3.2 Cash Flow Forecasting Flashcards
What is a cash flow?
The movement of money in and out of a company over a certain period of time.
What is the importance of cash flow?
- To identify cash shortages
- Supporting application for funding (investors see whether they should invest depending on how much the business is earning)
- Help when planning the business
- Monitoring cash flow (any problems can be investigated)
What is cash flow used for?
- Used to help obtain loans since lenders can see how much money is flowing into the business.

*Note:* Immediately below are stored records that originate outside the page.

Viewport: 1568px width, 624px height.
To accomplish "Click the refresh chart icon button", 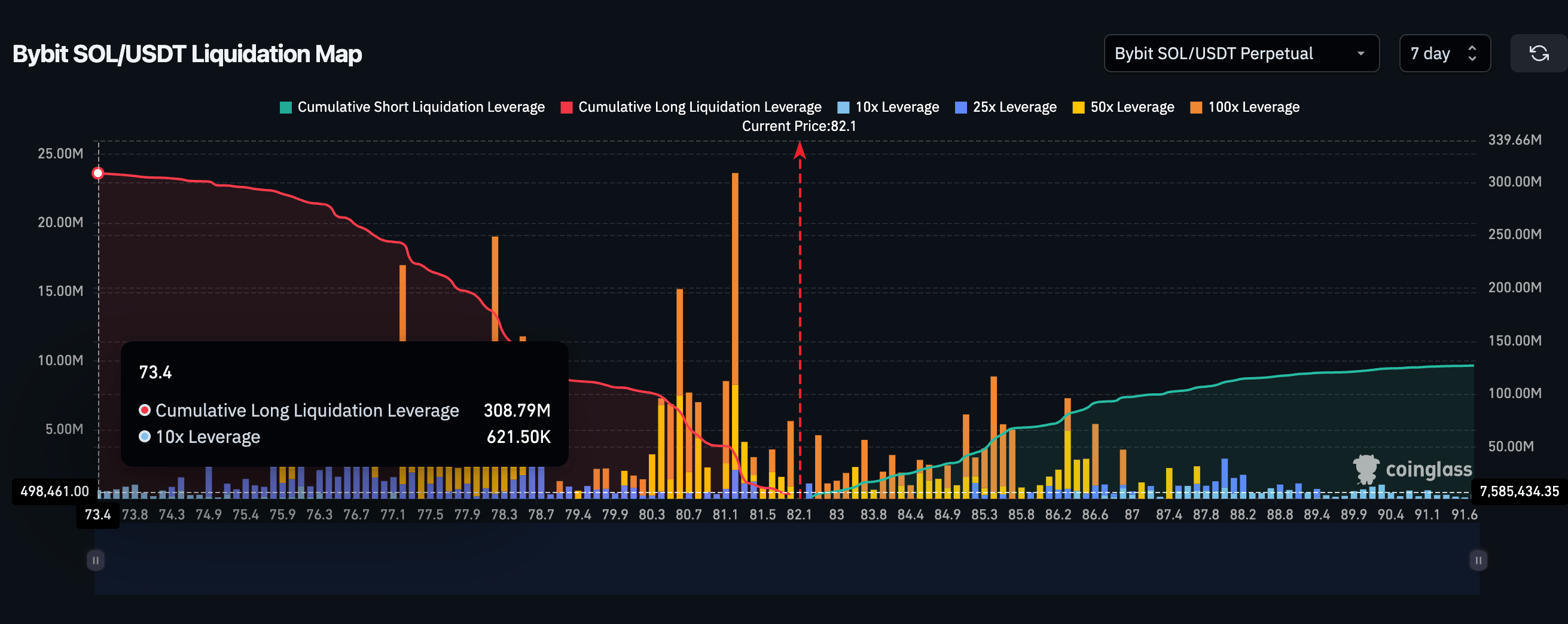I will point(1539,54).
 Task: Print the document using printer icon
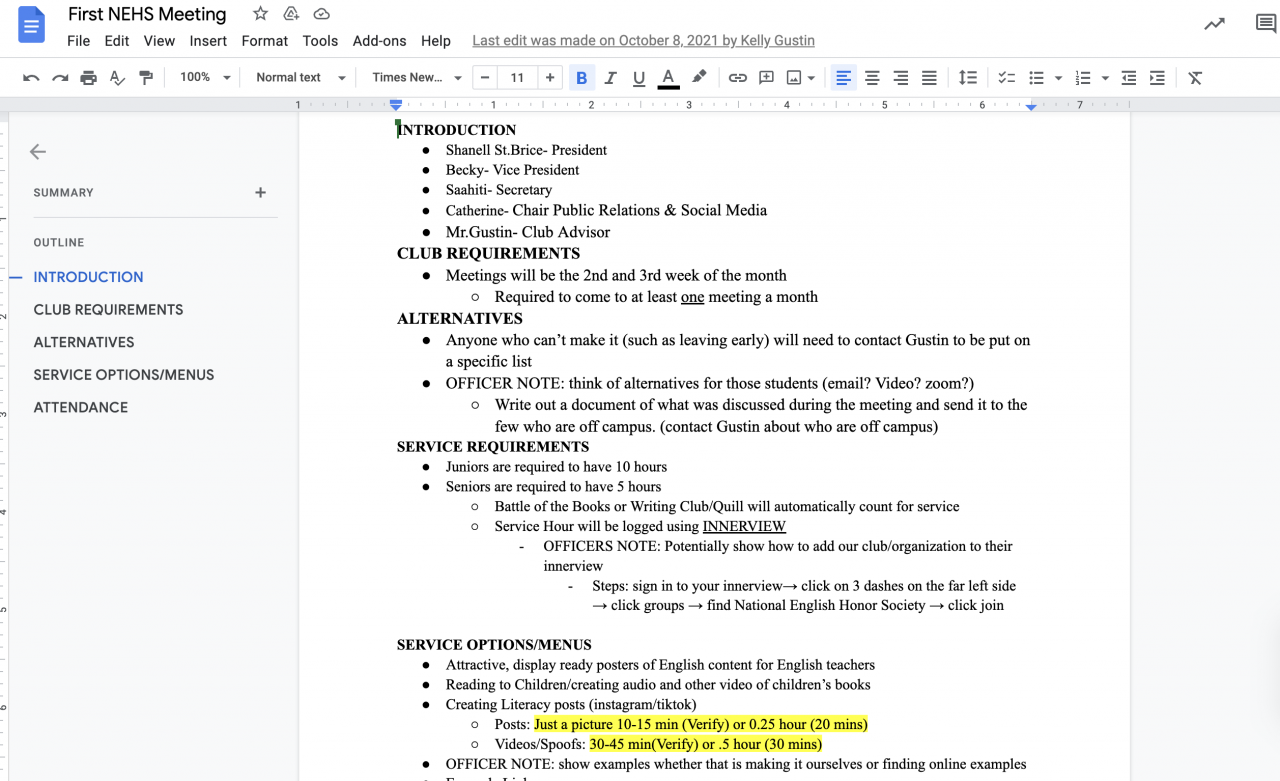coord(89,78)
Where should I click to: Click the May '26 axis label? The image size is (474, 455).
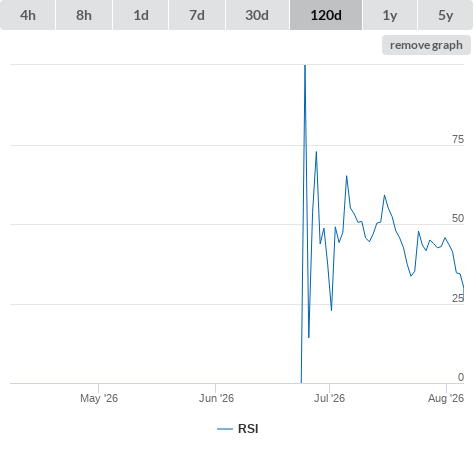point(99,398)
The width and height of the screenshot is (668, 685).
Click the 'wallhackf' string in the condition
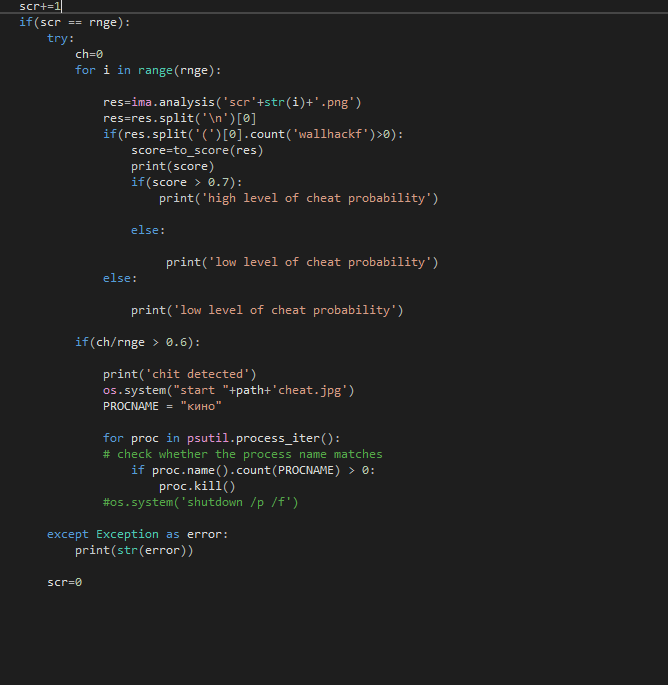[323, 134]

- Businesses can spot problems before they happen and make changes
- Businesses can decide what they want to do with any excess cash - e.g. expand
What is cash inflow/outflow?
Inflow is money received from customers and other sources, while outflow is money paid to suppliers
What are some examples of cash inflow/outflow? 2 Each
Inflow:
* Sales
*Capital from owners
* Bank loans
* Grants
Outflow:
* Pay to suppliers
*Rent and Interest Rates
* Salaries and wages
*Advertising
What is a liquid asset?
An asset that can be easily changed into cash
What is a cash flow forecast?
Prediction of all expected receipts and expenses of a business over a future time period and shows the expected cash balance at the end of each month.
How do you calculate net cash flow?
Total inflow - Total outflow
what is Opening balance?
Amount of cash at the beginning of each month
How do you calculate closing balance?
Opening balance + net cash flow
Name one limitation of a cash flow forecast when making business decisions (3m)
A limitation is that it is a forecast not actual figure (1). The forecast does not show what happens if goods are not sold (1) or provide a contingency plan if this occurs (1).
What is insolvent?
Inability to meet debts.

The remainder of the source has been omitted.